*** Block opens ***

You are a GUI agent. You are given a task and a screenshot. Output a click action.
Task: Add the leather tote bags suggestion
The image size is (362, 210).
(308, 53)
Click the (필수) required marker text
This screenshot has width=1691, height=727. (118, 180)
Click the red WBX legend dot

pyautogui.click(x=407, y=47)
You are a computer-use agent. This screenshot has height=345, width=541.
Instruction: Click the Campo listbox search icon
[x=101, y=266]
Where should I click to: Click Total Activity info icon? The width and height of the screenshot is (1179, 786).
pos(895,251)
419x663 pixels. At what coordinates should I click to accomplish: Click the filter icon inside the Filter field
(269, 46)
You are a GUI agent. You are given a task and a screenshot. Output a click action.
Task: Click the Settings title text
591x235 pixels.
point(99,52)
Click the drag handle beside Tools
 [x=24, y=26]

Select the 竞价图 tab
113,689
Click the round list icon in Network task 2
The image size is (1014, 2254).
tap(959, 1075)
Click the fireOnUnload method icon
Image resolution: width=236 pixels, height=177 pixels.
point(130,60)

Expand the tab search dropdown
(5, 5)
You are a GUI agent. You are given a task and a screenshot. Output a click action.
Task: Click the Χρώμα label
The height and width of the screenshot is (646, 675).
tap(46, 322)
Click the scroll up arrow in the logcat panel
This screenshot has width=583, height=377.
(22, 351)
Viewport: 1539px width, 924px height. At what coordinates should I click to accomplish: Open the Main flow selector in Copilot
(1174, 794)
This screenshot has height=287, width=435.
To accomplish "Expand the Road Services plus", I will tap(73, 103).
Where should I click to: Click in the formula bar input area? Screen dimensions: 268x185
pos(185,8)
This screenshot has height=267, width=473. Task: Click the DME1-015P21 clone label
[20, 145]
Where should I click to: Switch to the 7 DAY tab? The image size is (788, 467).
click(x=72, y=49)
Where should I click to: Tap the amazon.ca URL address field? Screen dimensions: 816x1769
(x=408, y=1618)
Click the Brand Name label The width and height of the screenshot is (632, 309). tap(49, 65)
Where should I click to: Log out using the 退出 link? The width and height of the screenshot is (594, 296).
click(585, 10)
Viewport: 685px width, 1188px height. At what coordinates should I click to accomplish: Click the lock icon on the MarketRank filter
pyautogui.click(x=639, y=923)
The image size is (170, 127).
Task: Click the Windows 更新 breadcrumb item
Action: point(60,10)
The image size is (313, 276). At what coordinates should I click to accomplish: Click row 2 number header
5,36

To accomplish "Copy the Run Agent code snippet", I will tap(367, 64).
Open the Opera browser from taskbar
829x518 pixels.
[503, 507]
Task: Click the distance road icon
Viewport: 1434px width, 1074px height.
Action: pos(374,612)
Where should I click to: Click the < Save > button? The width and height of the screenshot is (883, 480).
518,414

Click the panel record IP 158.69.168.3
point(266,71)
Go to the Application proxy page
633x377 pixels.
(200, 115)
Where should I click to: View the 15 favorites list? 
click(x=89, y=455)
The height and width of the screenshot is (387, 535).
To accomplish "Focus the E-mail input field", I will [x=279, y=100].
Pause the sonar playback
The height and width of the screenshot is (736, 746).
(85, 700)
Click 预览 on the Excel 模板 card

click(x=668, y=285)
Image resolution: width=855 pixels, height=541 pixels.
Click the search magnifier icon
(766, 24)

*** Block closes ***

## Task
Reprint the complete listing exactly.

## Problem solution
You are a GUI agent. You are given a task and a screenshot. Output a click action.
Task: Add the leather tote bags suggestion
The image size is (362, 210).
(308, 53)
Click the (필수) required marker text
This screenshot has width=1691, height=727. (118, 180)
Click the red WBX legend dot

pyautogui.click(x=407, y=47)
You are a computer-use agent. This screenshot has height=345, width=541.
Instruction: Click the Campo listbox search icon
[x=101, y=266]
Where should I click to: Click Total Activity info icon? The width and height of the screenshot is (1179, 786).
pos(895,251)
419x663 pixels. At what coordinates should I click to accomplish: Click the filter icon inside the Filter field
(269, 46)
You are a GUI agent. You are given a task and a screenshot. Output a click action.
Task: Click the Settings title text
591x235 pixels.
point(99,52)
Click the drag handle beside Tools
 [x=24, y=26]

Select the 竞价图 tab
113,689
Click the round list icon in Network task 2
The image size is (1014, 2254).
tap(959, 1075)
Click the fireOnUnload method icon
Image resolution: width=236 pixels, height=177 pixels.
point(130,60)

Expand the tab search dropdown
(5, 5)
You are a GUI agent. You are given a task and a screenshot. Output a click action.
Task: Click the Χρώμα label
The height and width of the screenshot is (646, 675).
tap(46, 322)
Click the scroll up arrow in the logcat panel
This screenshot has width=583, height=377.
(22, 351)
Viewport: 1539px width, 924px height. At what coordinates should I click to accomplish: Open the Main flow selector in Copilot
(1174, 794)
This screenshot has height=287, width=435.
To accomplish "Expand the Road Services plus", I will tap(73, 103).
Where should I click to: Click in the formula bar input area? Screen dimensions: 268x185
pos(185,8)
This screenshot has height=267, width=473. Task: Click the DME1-015P21 clone label
[20, 145]
Where should I click to: Switch to the 7 DAY tab? The image size is (788, 467).
click(x=72, y=49)
Where should I click to: Tap the amazon.ca URL address field? Screen dimensions: 816x1769
(x=408, y=1618)
Click the Brand Name label The width and height of the screenshot is (632, 309). tap(49, 65)
Where should I click to: Log out using the 退出 link? The width and height of the screenshot is (594, 296).
click(585, 10)
Viewport: 685px width, 1188px height. At what coordinates should I click to accomplish: Click the lock icon on the MarketRank filter
pyautogui.click(x=639, y=923)
The image size is (170, 127).
Task: Click the Windows 更新 breadcrumb item
Action: point(60,10)
The image size is (313, 276). At what coordinates should I click to accomplish: Click row 2 number header
5,36

To accomplish "Copy the Run Agent code snippet", I will tap(367, 64).
Open the Opera browser from taskbar
829x518 pixels.
[503, 507]
Task: Click the distance road icon
Viewport: 1434px width, 1074px height.
Action: pos(374,612)
Where should I click to: Click the < Save > button? The width and height of the screenshot is (883, 480).
518,414

Click the panel record IP 158.69.168.3
point(266,71)
Go to the Application proxy page
633x377 pixels.
(200, 115)
Where should I click to: View the 15 favorites list? 
click(x=89, y=455)
The height and width of the screenshot is (387, 535).
To accomplish "Focus the E-mail input field", I will [x=279, y=100].
Pause the sonar playback
The height and width of the screenshot is (736, 746).
(85, 700)
Click 预览 on the Excel 模板 card

click(x=668, y=285)
Image resolution: width=855 pixels, height=541 pixels.
Click the search magnifier icon
(766, 24)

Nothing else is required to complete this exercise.